Monday, March 05, 2012

NASA downplays risk of asteroid strike in 2040


An asteroid discovered last year has been gaining notoriety because of a chance that it could hit Earth in 28 years, but NASA scientists say the odds are extremely remote that it will pose any danger to us.

The huge space rock, called asteroid 2011 AG5, is about 460 feet (140 meters) wide and circles the sun on a path between the orbits of Mars and Venus. Astronomers spotted it on Jan. 8, 2011, using the 60-inch Cassegrain reflector telescope on Mount Lemmon north of Tucson, Ariz.
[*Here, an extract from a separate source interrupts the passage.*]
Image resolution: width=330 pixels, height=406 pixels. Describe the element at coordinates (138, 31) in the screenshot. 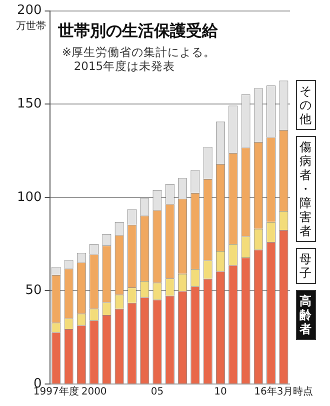

I see `text: 世帯別の生活保護受給` at that location.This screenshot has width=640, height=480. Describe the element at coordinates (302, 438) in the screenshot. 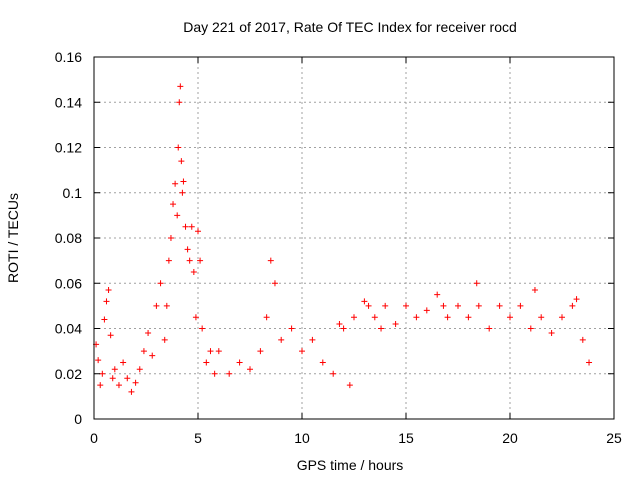

I see `x-tick-label: 10` at that location.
Some projections suggest the odds of an Earth impact are 1 in 625. But the asteroid is rated a 1 on the 1-to-10 Torino Impact Hazard Scale that denotes potentially dangerous asteroids (1 is the least hazardous rating), NASA scientists say. So while there is a slight chance that asteroid 2011 AG5 could impact our planet in 2040, astronomers still need much better observations to define its orbit.

"Because of the extreme rarity of an impact by a near-Earth asteroid of this size, I fully expect we will be able to significantly reduce or rule out entirely any impact probability for the foreseeable future," Don Yeomans, manager of NASA's Near-Earth Object Program Office at the Jet Propulsion Laboratory in Pasadena, Calif., said in a statement.

The asteroid is expected to come near Earth in February 2023, but it will pass no closer than about 1 million miles (1.6 million kilometers) at that time. It will be in the area again in 2028, but it won't come closer than about 10.4 million miles (16.7 million kilometers) from our planet.